On pense à ces poupées russes emboîtées l’une dans l’autre, se reflétant à l’infini. Car c’est bien dans une mise en abîme de leurs histoires respectives que se niche la force du roman. En regardant l’autre, chaque personnage espère en secret se trouver elle-même. Mais le miroir sans cesse fuyant, renvoyant une image déformée ou idéalisée de soi. Ni Oxana ni Pinelopi ne parviendront à saisir dans le regard de l’inconnue son propre reflet.
Cet autre tant désiré restera donc une chimère, la projection fantasmatique d’un soi rêvé. Une ombre insaisissable mais obsédante, qui hante ces vies suspendues. Sur leur île hors du monde, le temps semble en effet s’être figé dans une attente absurde : celle d’un hypothétique ailleurs toujours repoussé ; celle d’un autre fantasmagorique qui ne viendra jamais.
Un sentiment tragique de fatalité se dégage alors des deux récits. Celui de vies échouées par le hasard sur les rivages de cette île-prison, condamnées à y végéter dans une langueur morbide. Des existences que même la mort ne libérera pas, semble nous dire l’auteur. Car la flamme de vie qui brûle en chaque être est vouée à s’éteindre sans avoir trouvé à s’extérioriser, à se communiquer.
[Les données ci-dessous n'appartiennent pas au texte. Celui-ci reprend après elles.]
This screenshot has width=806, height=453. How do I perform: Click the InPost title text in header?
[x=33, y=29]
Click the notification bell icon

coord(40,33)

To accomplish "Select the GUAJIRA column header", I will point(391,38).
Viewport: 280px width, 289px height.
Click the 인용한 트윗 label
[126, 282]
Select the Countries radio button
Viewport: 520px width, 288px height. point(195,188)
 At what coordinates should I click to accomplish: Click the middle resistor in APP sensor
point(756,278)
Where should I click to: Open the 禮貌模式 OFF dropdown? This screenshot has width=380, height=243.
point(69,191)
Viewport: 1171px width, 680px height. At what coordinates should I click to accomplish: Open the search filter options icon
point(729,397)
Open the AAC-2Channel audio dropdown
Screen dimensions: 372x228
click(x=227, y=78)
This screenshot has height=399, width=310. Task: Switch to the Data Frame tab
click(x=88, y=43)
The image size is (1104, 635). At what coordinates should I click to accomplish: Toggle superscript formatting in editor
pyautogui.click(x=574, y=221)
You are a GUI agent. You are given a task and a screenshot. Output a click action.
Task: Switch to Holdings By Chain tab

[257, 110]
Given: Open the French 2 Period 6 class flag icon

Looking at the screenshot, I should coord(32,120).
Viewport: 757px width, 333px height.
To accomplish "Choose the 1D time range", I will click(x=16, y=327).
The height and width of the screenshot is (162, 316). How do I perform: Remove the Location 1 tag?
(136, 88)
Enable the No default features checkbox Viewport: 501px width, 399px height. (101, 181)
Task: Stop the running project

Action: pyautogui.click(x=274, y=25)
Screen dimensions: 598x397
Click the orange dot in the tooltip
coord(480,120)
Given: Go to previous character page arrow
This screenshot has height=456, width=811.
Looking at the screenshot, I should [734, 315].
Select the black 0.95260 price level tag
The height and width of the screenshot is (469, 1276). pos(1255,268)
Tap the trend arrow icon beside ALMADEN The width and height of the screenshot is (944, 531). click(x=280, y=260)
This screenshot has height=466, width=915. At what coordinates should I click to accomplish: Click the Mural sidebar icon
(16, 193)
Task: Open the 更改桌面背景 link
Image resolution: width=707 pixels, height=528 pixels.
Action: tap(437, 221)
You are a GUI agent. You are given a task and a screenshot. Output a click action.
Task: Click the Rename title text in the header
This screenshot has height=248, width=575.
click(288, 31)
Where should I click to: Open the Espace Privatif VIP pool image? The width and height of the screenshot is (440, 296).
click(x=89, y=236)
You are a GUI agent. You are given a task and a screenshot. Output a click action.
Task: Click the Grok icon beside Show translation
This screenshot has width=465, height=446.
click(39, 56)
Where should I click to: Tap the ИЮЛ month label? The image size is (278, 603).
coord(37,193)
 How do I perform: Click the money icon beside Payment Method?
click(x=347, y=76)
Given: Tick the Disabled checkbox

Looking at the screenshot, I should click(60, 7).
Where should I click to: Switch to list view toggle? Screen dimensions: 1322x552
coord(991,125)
Les mots manipulés mais impuissants
Seule la littérature semble pouvoir offrir une échappatoire à ce funeste destin, un espace paradoxal de liberté. En tissant la trame de ces deux solitudes, Petar Andonovski redonne voix à celles que le monde a réduites au silence. Son écriture élégiaque pleure deux vies brisées, sans jamais verser dans le misérabilisme ou le pathos. Au contraire, une pudeur toute pudibonde imprègne les mots, contenus comme pour ne pas trahir l’indicible des tourments intérieurs.
Mais le roman est avant tout un sublime chant désenchanté sur le désir de liberté contrarié. L’île-prison devient alors un formidable symbole à portée universelle sur l’enfermement intérieur. Un huis clos psychique dont nul ne peut s’évader, que la mort seule peut libérer. Image métaphorique aussi d’un monde cloisonné où toute aspiration personnelle se heurte à l’hostilité d’autrui.
À travers le sort tragique de ses personnages, Petar Andonovski interroge avec une intensité poignante les raisons qui font vaciller nos rêves les plus fous. Et le constat auquel il nous convie – lucide mais teinté de mélancolie – n’en est que plus poignant. Au cœur de leur île-sanctuaire aux allures de prison dorée, Pinelopi et Oxana éprouveront jusqu’au dernier souffle la déchirure de n’avoir pu trouver ailleurs la réalisation de soi.